▶ _Detalles del ejercicio_
Reescribe como tabla Markdown las líneas de las entradas, empezando por la primera y terminando en la que contiene "RS-03L106JT (291, 1701)", ambas incluidas. Usa las columnas «Número» y «Línea de entrada», con una fila por línea y sin las líneas en blanco.

(Una serie de entradas)
####################

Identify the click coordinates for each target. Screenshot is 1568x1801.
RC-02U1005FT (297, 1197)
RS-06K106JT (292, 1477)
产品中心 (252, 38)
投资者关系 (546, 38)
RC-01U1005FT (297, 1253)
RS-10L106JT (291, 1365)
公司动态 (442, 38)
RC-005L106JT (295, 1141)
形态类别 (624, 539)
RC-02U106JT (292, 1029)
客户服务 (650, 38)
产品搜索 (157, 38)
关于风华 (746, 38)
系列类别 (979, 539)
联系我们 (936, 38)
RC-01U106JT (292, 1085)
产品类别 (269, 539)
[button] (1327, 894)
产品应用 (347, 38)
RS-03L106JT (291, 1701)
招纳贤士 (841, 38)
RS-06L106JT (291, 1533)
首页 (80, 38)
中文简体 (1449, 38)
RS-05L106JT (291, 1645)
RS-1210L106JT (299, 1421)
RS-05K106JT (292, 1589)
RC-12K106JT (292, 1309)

####################

▶ _Solución escrita_
| Número | Línea de entrada |
|---|---|
| 1 | Identify the click coordinates for each target. Screenshot is 1568x1801. |
| 2 | RC-02U1005FT (297, 1197) |
| 3 | RS-06K106JT (292, 1477) |
| 4 | 产品中心 (252, 38) |
| 5 | 投资者关系 (546, 38) |
| 6 | RC-01U1005FT (297, 1253) |
| 7 | RS-10L106JT (291, 1365) |
| 8 | 公司动态 (442, 38) |
| 9 | RC-005L106JT (295, 1141) |
| 10 | 形态类别 (624, 539) |
| 11 | RC-02U106JT (292, 1029) |
| 12 | 客户服务 (650, 38) |
| 13 | 产品搜索 (157, 38) |
| 14 | 关于风华 (746, 38) |
| 15 | 系列类别 (979, 539) |
| 16 | 联系我们 (936, 38) |
| 17 | RC-01U106JT (292, 1085) |
| 18 | 产品类别 (269, 539) |
| 19 | [button] (1327, 894) |
| 20 | 产品应用 (347, 38) |
| 21 | RS-03L106JT (291, 1701) |